――窪塚さん自身、何が変わりましたか。

 本当の自分の人生が始まりましたね。自分にとって余計なものはなくなり、縁が切れてもいい人たちはいなくなり、本当の友達、仲間、家族は残ってくれていて。そこからリスタートできました。

 その出来事が起こるまでも、好きなことをやってはいたけど……。「自分のことを表現しています。今から表現するので見ていてください」みたいな、ポーズだったところもあったんですよね。

心が動くものだけをやる

――仕事が順調で人の期待に応えているときは自己を見失いやすく、あらゆるものを失ったときのほうが本来の自分に戻れるということでしょうか。
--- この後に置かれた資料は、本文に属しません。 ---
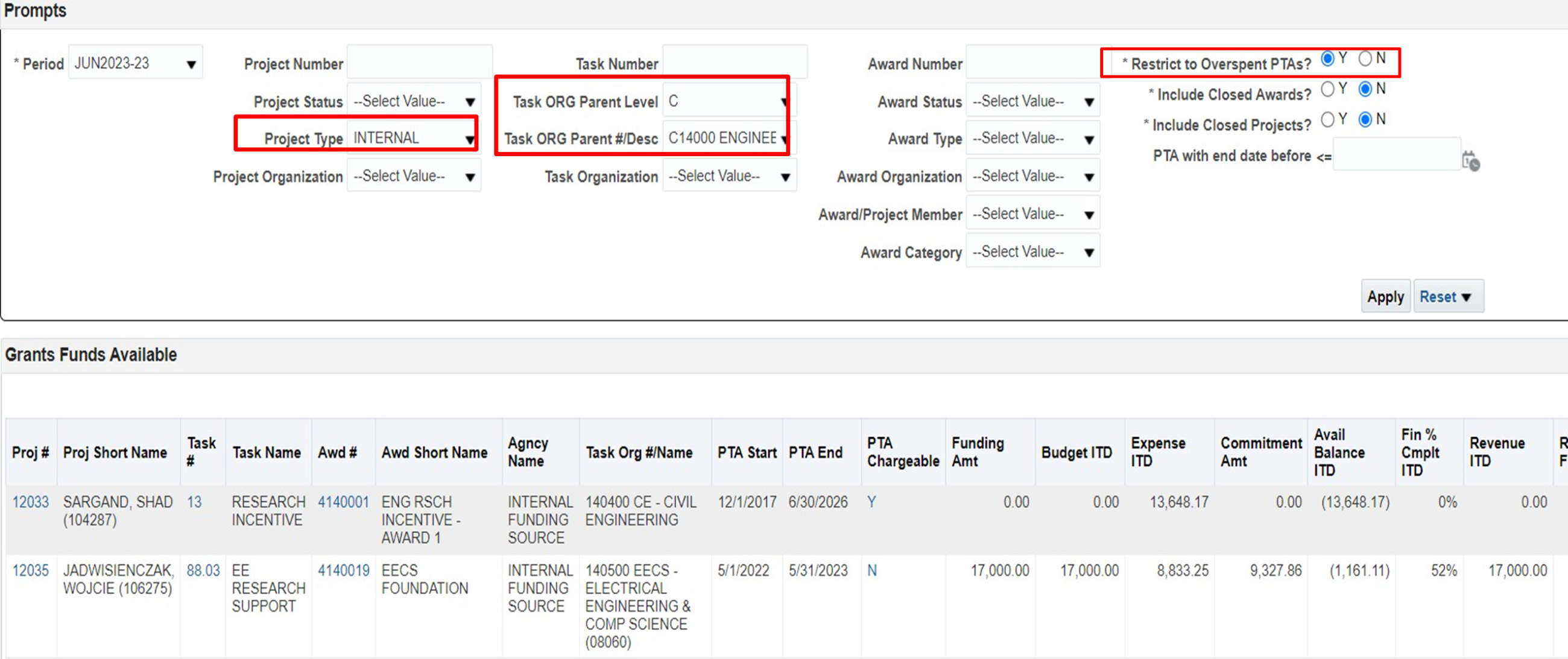Expand the Award Category dropdown
The width and height of the screenshot is (1568, 659).
[1089, 252]
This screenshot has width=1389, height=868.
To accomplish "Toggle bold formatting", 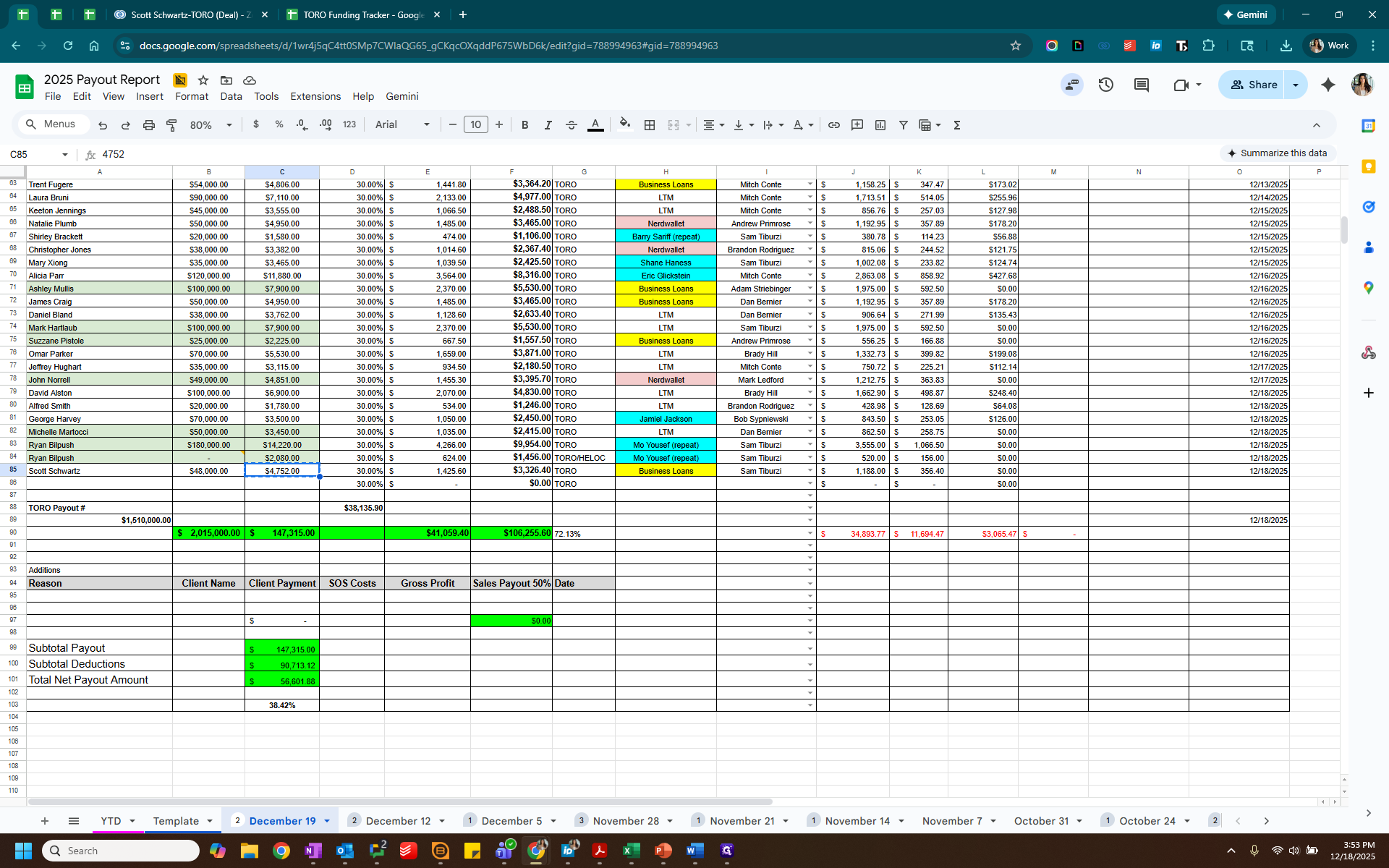I will pyautogui.click(x=524, y=125).
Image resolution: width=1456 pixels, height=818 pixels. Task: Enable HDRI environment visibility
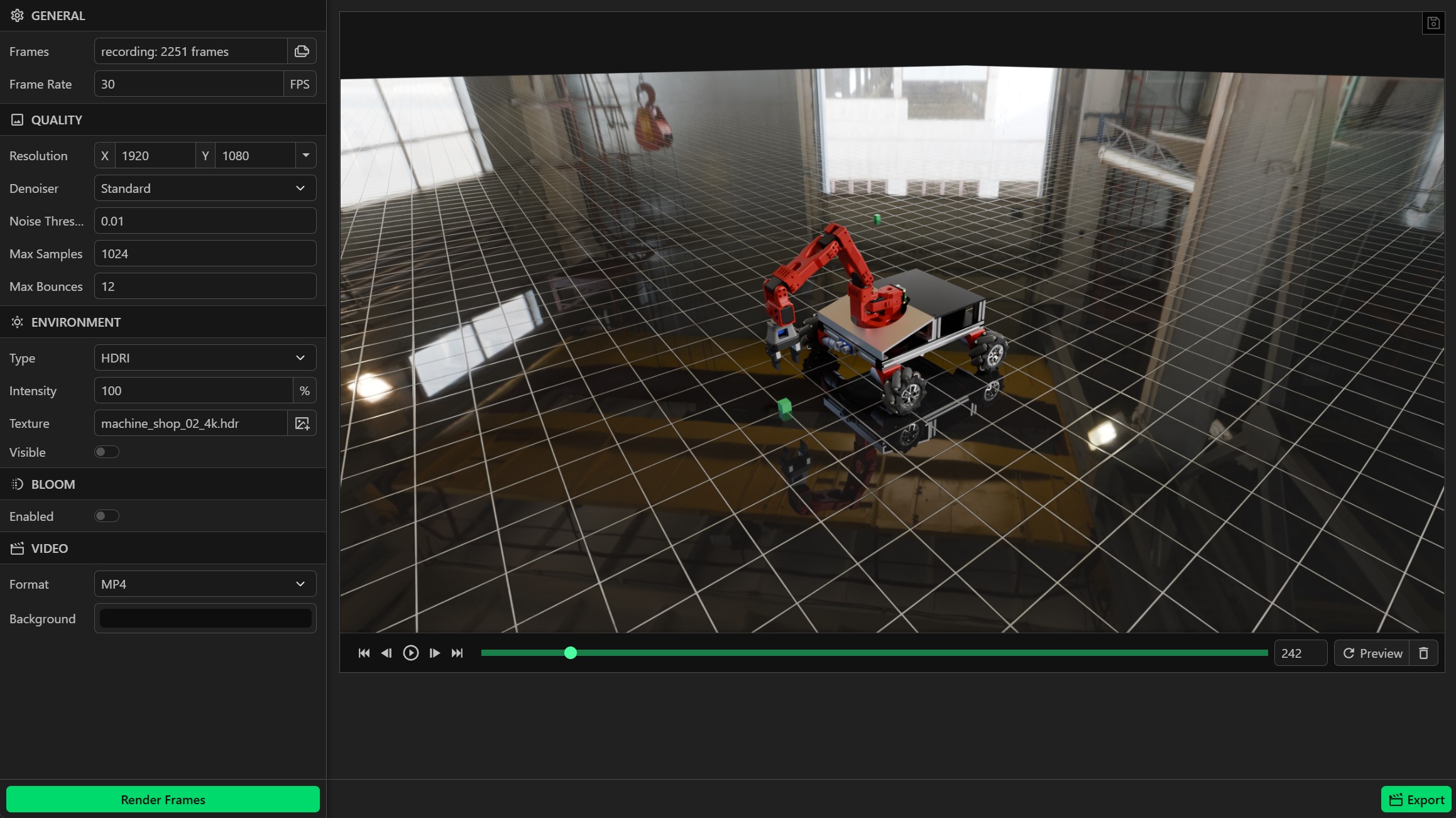(107, 452)
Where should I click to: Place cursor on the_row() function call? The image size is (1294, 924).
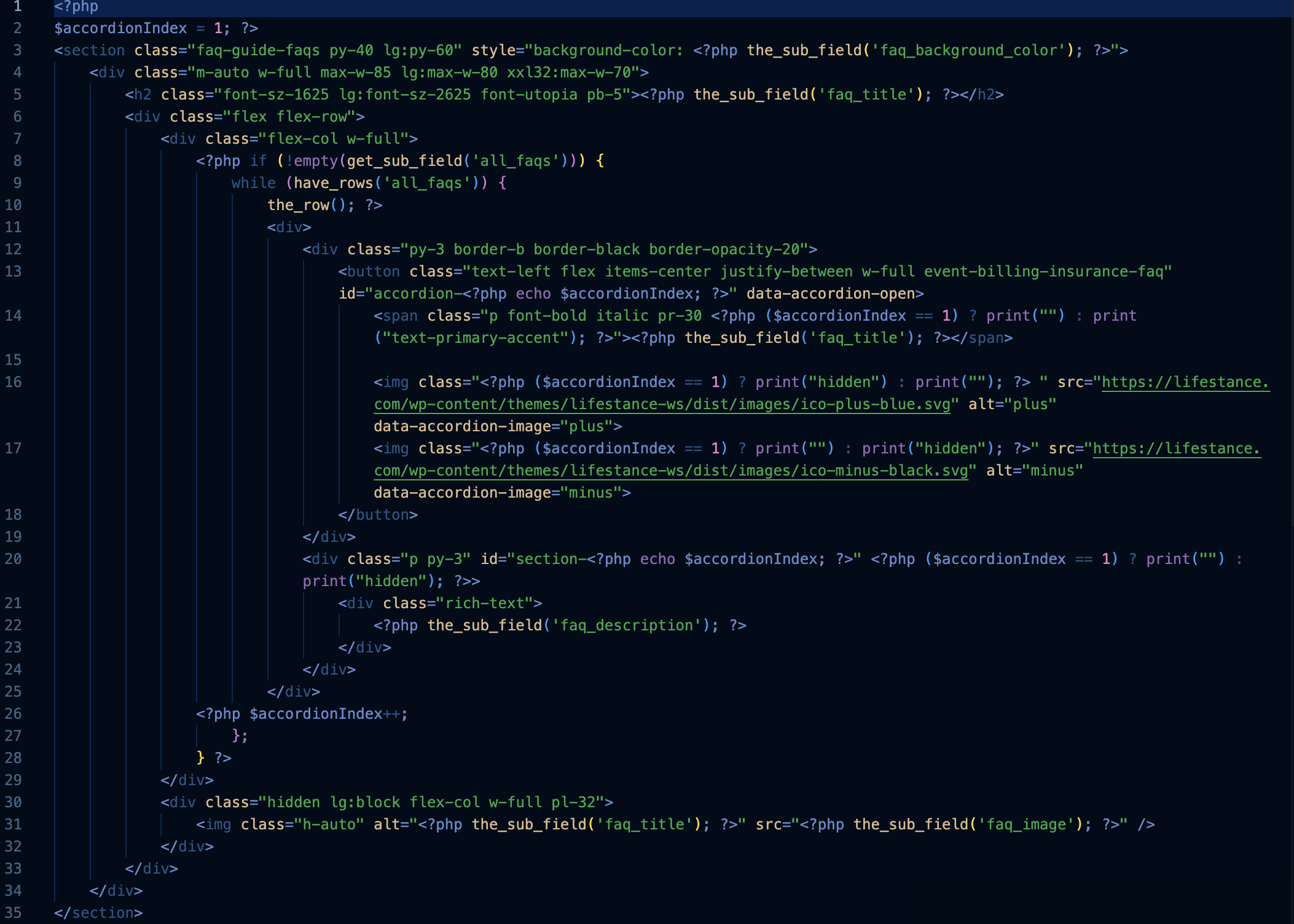coord(299,205)
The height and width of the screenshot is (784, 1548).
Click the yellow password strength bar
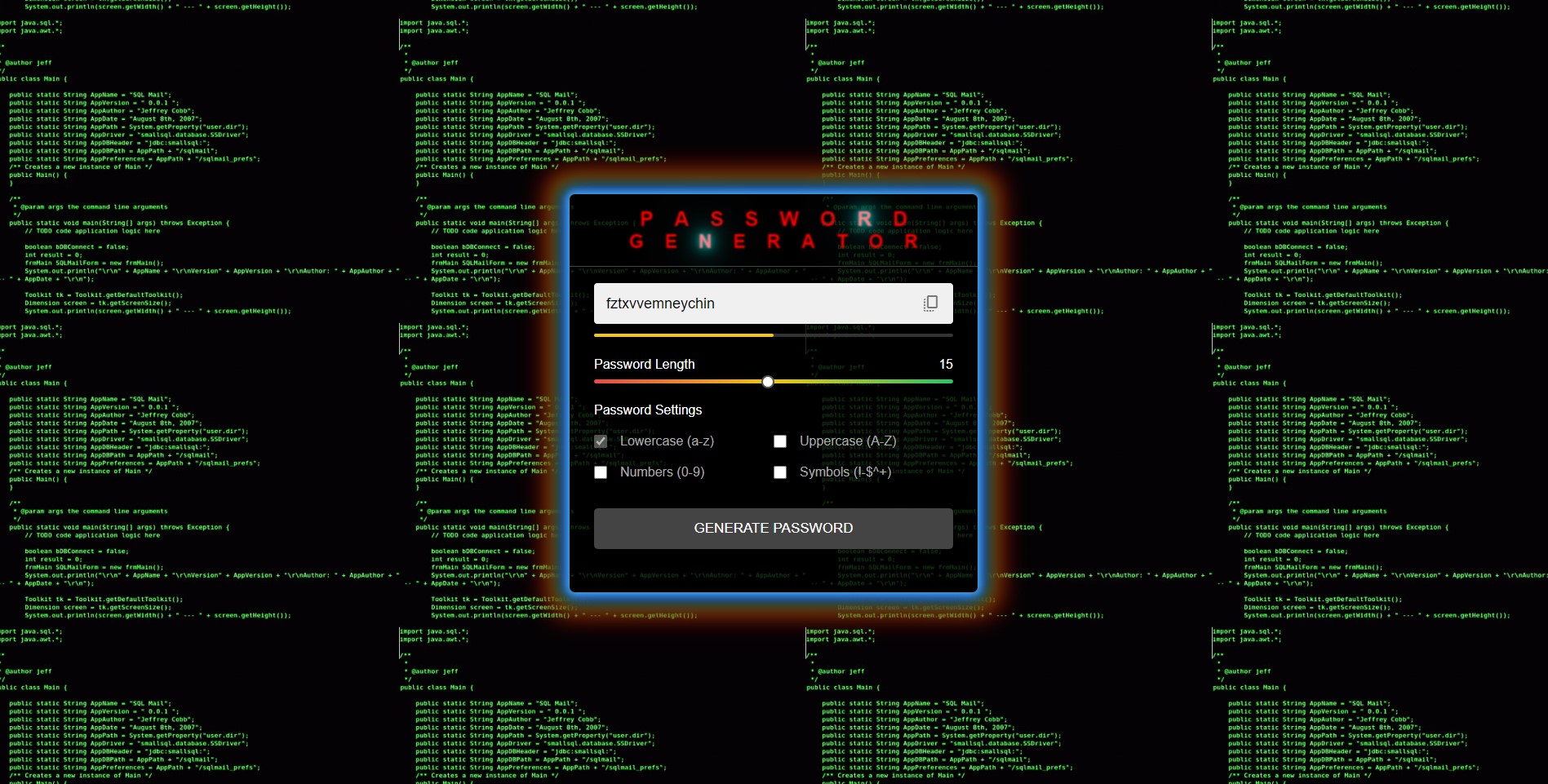684,334
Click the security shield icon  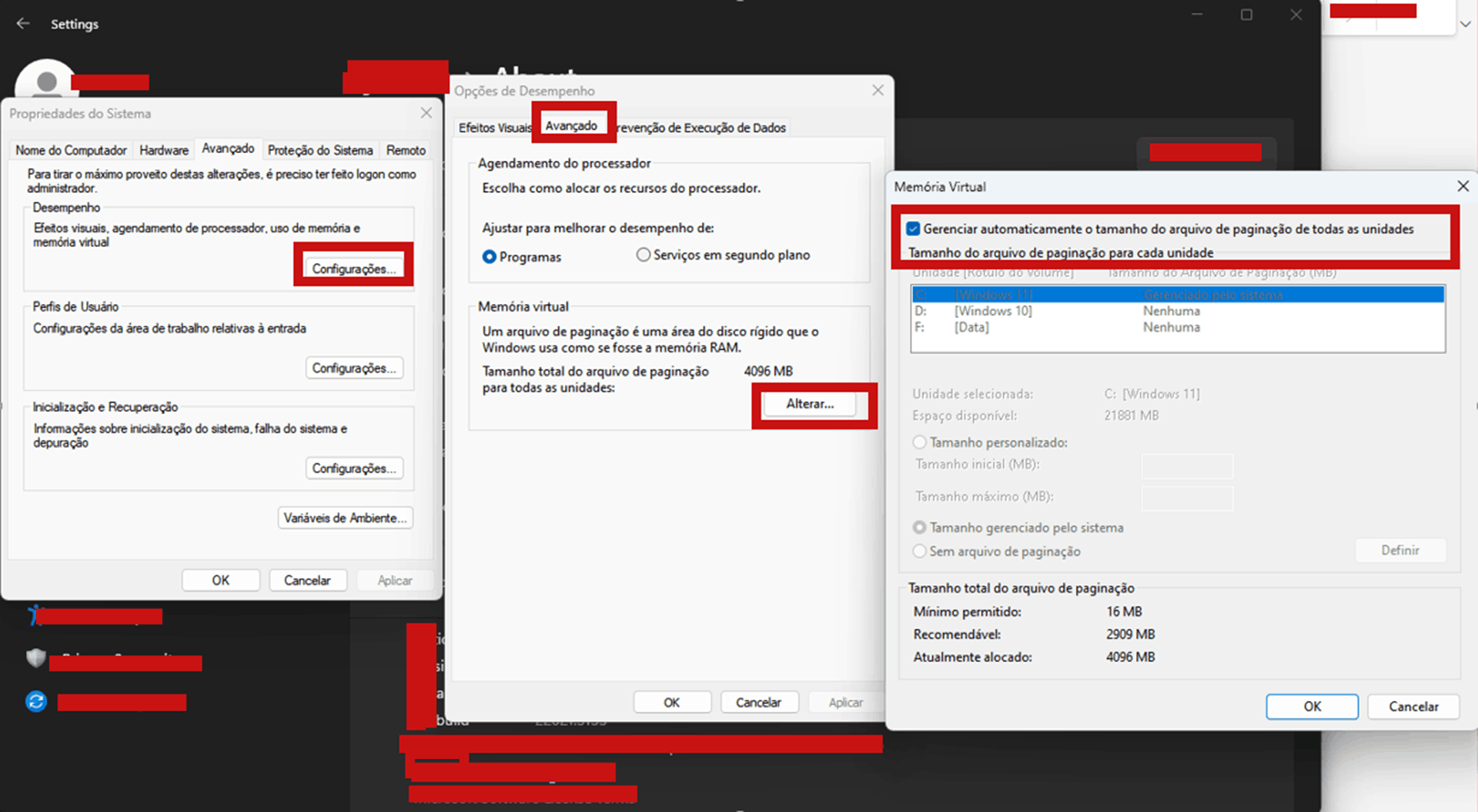click(x=35, y=659)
 ピンチのときこそチャンスなんですよ。「雨降って地固まる」ということが本当にあるなと思って。それは、人類史的にもあると考えていて、疫病が流行るといった人類の危機のときに、人はすごく進化すると言われているんですよね。

  起こった出来事自体には、「良い」も「悪い」もない。「良いこと」として捉えて前に進めるのか、「悪いこと」として腐っていくのかのどっちか、ということなのだと思います。だから、あの事故の経験は、今となれば財産になっていて、あのおかげで自信を持っていろいろな話ができたり、仕事ができたり、人付き合いができたりするところもあるんです。

 ――今年は3本の出演映画が公開されます。映画には多数出演される一方、テレビのお仕事は控えているそうですね。

「本当に自分の心が動くものだけをやる」という形をとっているんです。去年、テレビドラマGTOリバイバル」(関西テレビ制作、フジテレビ系)には出ましたが、基本的には23年前、テレビドラマ業界からは自ら去ったんです。理由は、時間と予算に追われていて、関わる人たちの気持ちが本気ではない現場があったから。ある演出家がモニターの前でスポーツ新聞を読みながら、大して芝居を見ずに「OK」と言っている姿を後ろから見たこともある。「ここは僕のいる場所じゃないな」と。自分が情熱を燃やしてやっていることは、一緒になって熱くなれる人たちとやっていきたいんですよね。